Unlike his opponent, Al Gore has not had a state arena in which to hone his policies. Most of his comments on the subject have focused on prevention. The Vice President has spoken extensively on the need for increased gun control and responsibility in the marketing of violent media -- trying to remove both the means and the temptation for violence from the eyes and ears of young people. Although Gore is often labeled pro big government, on this issue, he places the emphasis on individual responsibility. Dagoberto Vega is a spokesman with the Gore Campaign.
DAGOBERTO (on tape) In general, the Vice President has always stressed the role that fathers play in families. He believes strengthening that role can help prevent youth violence in our society.
MEGAN Last year, Gore did cast a dramatic, tie-breaking vote to pass gun control legislation as part of the 1999 Juvenile Justice and Delinquency Prevention Act. Ironically, the move earned him criticism from the ACLU for supporting a highly punitive bill in the name of gun legislation. For all their opposing beliefs on juvenile justice, this isn't an issue the candidates are choosing to talk about. But Mark Solar of the National Youth Law Center says that's good politics.
MARK (on tape) There is a question of what kind of issues that public can identify with and understand. The issue of gun control is one that people can understand when they see Littleton and other states, they're in the media, coverage of victims' families...Everyone in the country can participate. Same is true of violence in the media, everyone sees it, has access to it. Something that's in everybody's mind. What happens in juvenile facilities is not in everybody's consciousness. I think if most people in their local communities walked into their local juvie facility and talked with kids there, sat in cells where the children are kept, they'd be appalled.

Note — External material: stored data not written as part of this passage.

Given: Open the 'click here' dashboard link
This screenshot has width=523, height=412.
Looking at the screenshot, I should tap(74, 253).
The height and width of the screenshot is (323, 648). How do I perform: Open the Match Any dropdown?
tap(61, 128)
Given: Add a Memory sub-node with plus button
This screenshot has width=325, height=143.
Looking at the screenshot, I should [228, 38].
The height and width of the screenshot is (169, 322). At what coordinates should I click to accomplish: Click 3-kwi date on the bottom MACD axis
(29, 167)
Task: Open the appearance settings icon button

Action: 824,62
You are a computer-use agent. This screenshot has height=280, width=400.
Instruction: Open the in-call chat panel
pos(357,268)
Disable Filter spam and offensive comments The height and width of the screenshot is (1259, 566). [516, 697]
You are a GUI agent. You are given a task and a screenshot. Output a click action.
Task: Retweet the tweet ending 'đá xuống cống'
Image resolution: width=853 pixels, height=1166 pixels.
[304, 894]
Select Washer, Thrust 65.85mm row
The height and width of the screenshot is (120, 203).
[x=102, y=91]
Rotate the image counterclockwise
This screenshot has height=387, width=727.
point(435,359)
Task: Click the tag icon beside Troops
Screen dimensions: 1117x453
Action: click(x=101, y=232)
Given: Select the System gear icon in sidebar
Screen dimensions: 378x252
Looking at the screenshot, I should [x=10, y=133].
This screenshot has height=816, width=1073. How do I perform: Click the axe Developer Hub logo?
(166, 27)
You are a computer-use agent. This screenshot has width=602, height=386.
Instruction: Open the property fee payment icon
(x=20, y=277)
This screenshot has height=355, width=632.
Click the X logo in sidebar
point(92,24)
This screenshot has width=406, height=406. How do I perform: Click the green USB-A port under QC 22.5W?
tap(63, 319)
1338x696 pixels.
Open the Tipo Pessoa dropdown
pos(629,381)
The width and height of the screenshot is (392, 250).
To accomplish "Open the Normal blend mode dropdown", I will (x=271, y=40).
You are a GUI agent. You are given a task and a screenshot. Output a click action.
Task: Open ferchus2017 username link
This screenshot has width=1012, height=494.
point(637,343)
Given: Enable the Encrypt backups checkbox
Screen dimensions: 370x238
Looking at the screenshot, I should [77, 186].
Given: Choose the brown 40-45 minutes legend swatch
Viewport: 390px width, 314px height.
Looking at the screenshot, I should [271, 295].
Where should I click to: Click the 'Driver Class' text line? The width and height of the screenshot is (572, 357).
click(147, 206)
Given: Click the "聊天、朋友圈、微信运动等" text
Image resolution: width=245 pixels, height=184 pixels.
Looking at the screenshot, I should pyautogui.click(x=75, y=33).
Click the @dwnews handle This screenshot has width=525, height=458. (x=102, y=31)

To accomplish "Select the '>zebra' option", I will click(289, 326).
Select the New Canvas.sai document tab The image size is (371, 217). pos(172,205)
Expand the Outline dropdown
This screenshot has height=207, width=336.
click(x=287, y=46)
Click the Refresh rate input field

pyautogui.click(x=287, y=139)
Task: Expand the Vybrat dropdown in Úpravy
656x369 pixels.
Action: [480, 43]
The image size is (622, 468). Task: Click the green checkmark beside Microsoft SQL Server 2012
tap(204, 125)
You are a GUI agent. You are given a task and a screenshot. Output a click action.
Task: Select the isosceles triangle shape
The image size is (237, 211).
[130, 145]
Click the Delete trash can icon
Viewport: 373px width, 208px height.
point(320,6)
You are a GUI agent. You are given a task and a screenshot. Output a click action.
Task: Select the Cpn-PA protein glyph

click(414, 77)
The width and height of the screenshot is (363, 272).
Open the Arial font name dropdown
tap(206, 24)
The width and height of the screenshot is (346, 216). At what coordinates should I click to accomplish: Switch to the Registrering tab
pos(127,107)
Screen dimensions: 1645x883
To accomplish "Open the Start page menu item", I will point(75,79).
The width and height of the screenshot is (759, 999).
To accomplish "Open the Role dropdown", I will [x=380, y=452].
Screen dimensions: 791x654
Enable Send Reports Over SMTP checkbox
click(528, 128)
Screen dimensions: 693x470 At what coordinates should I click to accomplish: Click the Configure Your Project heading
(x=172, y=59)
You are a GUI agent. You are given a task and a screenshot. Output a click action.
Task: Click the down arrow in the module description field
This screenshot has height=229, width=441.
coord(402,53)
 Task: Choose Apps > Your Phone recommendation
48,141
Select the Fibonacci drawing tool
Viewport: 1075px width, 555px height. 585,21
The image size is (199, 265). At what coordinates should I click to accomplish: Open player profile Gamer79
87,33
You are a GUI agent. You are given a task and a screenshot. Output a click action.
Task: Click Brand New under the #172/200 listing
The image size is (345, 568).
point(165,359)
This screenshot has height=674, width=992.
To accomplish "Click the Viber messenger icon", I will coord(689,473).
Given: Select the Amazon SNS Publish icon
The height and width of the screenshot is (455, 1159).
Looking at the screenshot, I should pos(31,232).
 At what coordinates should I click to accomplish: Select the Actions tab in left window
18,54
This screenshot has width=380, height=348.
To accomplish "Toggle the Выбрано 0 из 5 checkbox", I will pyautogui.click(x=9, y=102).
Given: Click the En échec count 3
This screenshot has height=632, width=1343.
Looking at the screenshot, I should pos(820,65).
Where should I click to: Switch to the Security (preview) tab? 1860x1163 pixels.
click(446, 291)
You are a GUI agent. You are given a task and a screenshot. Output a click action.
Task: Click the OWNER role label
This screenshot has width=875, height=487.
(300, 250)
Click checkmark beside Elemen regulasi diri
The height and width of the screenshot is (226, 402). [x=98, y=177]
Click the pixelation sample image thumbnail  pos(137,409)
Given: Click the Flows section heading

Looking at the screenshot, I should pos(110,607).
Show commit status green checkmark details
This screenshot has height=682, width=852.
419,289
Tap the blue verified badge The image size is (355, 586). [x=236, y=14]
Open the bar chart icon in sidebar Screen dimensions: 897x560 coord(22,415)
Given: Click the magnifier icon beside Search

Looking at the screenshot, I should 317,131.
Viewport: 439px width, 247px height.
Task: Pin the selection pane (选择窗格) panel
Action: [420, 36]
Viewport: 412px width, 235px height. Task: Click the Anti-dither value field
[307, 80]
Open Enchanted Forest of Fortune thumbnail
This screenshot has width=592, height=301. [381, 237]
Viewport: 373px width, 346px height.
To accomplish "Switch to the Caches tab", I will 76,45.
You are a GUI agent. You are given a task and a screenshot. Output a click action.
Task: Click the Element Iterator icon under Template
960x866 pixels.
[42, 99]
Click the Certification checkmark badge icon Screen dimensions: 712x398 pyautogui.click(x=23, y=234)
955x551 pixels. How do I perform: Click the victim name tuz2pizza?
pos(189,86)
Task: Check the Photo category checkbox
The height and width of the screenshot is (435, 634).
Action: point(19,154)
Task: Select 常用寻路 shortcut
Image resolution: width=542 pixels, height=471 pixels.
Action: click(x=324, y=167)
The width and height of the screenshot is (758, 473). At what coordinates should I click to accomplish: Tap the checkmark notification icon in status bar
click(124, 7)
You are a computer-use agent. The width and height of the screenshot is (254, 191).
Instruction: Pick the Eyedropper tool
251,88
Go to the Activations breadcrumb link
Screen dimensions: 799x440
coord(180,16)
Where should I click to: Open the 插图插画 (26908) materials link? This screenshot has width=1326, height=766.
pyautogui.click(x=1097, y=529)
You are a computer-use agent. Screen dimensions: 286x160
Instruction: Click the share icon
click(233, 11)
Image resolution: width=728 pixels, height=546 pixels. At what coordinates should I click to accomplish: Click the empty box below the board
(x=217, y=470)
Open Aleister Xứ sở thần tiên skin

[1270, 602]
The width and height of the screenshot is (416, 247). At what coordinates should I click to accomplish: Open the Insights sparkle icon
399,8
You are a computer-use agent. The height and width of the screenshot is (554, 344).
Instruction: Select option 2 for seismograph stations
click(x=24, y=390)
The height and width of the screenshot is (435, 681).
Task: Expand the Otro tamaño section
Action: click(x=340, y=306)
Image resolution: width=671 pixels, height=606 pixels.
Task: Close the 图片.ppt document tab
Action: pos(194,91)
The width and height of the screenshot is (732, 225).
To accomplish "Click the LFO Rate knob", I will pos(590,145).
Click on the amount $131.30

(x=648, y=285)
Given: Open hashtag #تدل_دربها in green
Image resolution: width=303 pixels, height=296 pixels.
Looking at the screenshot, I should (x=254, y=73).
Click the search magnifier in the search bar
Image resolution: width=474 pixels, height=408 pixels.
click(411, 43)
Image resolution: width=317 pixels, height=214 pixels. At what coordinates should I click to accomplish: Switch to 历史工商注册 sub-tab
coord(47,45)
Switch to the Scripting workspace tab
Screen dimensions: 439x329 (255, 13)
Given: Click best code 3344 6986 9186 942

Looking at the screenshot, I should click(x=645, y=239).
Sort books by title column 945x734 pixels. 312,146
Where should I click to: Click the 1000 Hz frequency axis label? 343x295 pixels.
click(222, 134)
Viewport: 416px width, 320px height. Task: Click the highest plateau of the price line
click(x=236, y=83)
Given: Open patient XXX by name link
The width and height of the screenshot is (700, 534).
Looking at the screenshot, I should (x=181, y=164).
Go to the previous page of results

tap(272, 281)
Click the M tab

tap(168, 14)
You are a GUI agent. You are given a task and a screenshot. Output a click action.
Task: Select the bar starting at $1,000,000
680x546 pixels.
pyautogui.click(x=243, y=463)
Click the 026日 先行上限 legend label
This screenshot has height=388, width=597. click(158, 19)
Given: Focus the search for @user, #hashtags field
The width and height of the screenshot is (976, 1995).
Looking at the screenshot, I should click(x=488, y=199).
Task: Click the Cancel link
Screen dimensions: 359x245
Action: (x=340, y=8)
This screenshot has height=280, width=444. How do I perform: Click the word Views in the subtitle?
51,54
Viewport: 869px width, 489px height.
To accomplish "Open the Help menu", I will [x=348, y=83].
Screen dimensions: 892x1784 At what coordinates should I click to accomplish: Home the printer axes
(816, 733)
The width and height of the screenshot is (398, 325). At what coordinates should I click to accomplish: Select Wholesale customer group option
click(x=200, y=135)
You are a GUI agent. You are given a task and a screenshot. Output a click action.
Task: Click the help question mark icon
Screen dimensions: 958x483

MEGAN At Washington DC's Latin American Youth Center, crime and its
consequences are everyday issues. These are young people who watch their peers go in and out of jail. They have strong opinions about whether its life inside or outside the prison walls that's the problem.
LATIN AMERICAN YOUTH CENTER KIDS (on tape)
You can't say that you won't. When I was younger, I was like, I'm never gonna drink, never smoke, never do drugs. But I did that stuff and I learned...
MEGAN The center operates a city-sponsored Youth Court, where teenagers judge their peers as a alternative to the juvenile justice system. Sixteen-year-old Joshua Lopez is a member of the court and helps find creative penalties for non-violent youth offenders.
JOSHUA (on tape) I don't think the punishments, the youth should go to jail because that's not going to teach them anything. It just puts them in a hostile environment. I think they need to get into programs, get education. Maybe they could give that kid a job.
MEGAN The kids of Youth Court know the reality behind the candidates' political promises. They know too well the complexity of punishment and rehabilitation. The youth only wish the candidates would take it as personally as they do.